■ **Assigned task**
The lines to be extracted run from the start of the listing through the line containing "Task: Expand the 运维管理 sidebar menu"; copy them exactly and nothing else.

***** Stored data

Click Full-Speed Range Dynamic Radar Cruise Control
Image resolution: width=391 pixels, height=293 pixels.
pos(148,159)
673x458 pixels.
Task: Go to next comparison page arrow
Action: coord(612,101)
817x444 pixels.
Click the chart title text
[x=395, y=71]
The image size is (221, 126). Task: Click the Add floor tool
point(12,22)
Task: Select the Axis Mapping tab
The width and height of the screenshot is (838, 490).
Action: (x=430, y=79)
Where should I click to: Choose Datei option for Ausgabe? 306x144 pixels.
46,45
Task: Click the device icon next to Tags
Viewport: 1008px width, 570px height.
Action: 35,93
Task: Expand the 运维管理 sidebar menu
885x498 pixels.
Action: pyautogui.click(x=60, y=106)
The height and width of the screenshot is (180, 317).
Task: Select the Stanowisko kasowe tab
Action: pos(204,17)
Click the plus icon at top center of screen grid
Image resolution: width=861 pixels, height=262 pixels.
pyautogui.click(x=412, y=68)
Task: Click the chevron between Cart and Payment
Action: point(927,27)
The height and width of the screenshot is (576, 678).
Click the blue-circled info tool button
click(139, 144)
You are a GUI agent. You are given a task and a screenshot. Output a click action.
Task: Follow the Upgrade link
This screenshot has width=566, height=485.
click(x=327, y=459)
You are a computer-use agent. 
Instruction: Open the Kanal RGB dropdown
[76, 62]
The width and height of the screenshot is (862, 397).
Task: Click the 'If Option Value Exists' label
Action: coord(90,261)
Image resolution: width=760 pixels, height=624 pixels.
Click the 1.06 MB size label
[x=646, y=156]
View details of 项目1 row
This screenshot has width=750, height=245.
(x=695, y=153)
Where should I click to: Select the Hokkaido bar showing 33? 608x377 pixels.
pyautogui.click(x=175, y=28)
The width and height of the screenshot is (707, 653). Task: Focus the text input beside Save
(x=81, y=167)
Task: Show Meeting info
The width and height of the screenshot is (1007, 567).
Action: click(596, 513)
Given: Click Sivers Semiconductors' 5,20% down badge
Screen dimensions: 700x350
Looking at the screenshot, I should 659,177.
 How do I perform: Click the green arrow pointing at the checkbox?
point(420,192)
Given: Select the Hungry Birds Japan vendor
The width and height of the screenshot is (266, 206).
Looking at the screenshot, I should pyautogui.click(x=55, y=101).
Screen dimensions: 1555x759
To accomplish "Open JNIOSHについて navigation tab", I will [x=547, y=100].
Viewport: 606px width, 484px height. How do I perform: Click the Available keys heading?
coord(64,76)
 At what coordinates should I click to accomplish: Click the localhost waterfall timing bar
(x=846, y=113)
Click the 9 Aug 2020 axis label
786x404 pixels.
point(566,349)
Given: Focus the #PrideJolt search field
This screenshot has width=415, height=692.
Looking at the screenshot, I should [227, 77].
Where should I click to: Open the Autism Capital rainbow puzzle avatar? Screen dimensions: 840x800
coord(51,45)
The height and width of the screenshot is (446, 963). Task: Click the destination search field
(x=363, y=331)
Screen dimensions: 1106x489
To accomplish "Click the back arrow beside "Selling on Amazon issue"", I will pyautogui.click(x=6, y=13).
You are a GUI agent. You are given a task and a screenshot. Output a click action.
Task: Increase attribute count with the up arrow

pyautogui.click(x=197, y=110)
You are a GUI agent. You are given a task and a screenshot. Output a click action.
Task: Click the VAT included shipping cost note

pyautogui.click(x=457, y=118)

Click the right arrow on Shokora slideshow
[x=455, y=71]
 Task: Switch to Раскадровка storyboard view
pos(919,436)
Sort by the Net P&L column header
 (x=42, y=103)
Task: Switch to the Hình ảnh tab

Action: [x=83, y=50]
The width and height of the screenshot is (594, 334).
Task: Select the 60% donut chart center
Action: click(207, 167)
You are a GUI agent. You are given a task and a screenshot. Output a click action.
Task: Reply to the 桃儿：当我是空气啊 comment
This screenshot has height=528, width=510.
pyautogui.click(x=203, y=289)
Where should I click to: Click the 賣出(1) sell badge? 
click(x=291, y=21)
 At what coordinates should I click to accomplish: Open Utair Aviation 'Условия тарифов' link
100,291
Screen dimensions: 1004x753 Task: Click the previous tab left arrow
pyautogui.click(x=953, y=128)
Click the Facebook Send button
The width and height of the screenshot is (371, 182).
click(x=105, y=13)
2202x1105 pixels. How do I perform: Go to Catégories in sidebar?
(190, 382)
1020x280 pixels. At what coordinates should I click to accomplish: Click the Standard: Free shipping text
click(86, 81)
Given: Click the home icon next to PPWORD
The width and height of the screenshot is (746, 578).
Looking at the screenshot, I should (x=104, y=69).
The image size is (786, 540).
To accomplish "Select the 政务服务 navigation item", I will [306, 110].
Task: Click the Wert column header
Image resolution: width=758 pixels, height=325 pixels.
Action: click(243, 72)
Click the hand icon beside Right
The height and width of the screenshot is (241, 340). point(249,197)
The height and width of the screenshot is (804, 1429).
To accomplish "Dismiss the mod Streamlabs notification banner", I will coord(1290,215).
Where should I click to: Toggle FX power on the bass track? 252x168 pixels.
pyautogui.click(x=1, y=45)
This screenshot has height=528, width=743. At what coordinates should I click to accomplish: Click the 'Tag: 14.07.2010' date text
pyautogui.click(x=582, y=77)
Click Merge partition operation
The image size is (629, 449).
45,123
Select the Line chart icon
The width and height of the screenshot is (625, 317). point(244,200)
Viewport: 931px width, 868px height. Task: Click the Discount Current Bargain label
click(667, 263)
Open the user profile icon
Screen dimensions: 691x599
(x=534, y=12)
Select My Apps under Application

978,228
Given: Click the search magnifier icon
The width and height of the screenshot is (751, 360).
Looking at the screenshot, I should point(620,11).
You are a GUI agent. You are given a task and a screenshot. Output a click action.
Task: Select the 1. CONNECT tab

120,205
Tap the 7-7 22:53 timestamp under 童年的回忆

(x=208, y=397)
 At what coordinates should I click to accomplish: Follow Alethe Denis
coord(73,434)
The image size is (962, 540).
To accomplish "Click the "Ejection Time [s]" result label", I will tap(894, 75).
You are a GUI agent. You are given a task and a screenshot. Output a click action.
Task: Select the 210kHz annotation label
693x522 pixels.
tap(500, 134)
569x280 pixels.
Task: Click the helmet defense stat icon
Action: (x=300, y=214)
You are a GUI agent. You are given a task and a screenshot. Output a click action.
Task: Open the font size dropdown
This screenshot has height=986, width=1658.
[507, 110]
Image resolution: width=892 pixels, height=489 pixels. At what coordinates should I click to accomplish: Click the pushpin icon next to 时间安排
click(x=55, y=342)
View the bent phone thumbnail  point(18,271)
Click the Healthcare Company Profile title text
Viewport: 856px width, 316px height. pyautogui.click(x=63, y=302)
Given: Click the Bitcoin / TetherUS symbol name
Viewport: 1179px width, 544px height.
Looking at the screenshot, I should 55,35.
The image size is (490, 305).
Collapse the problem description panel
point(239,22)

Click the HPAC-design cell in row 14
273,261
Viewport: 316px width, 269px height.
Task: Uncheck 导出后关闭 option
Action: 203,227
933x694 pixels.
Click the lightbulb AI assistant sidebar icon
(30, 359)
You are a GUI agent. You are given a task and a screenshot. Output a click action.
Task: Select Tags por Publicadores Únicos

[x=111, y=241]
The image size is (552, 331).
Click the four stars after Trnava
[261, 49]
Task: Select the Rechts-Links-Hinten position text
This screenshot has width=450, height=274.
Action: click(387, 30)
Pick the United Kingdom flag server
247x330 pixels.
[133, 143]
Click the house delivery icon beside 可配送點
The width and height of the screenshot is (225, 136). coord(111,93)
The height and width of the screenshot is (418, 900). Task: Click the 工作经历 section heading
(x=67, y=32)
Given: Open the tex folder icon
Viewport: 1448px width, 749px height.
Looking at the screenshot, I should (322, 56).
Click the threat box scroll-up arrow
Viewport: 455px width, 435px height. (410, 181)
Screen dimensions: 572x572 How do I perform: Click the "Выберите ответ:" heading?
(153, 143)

**********

■ **Exercise output**
Click Full-Speed Range Dynamic Radar Cruise Control
Image resolution: width=391 pixels, height=293 pixels.
pos(148,159)
673x458 pixels.
Task: Go to next comparison page arrow
Action: coord(612,101)
817x444 pixels.
Click the chart title text
[x=395, y=71]
The image size is (221, 126). Task: Click the Add floor tool
point(12,22)
Task: Select the Axis Mapping tab
The width and height of the screenshot is (838, 490).
Action: (x=430, y=79)
Where should I click to: Choose Datei option for Ausgabe? 306x144 pixels.
46,45
Task: Click the device icon next to Tags
Viewport: 1008px width, 570px height.
Action: 35,93
Task: Expand the 运维管理 sidebar menu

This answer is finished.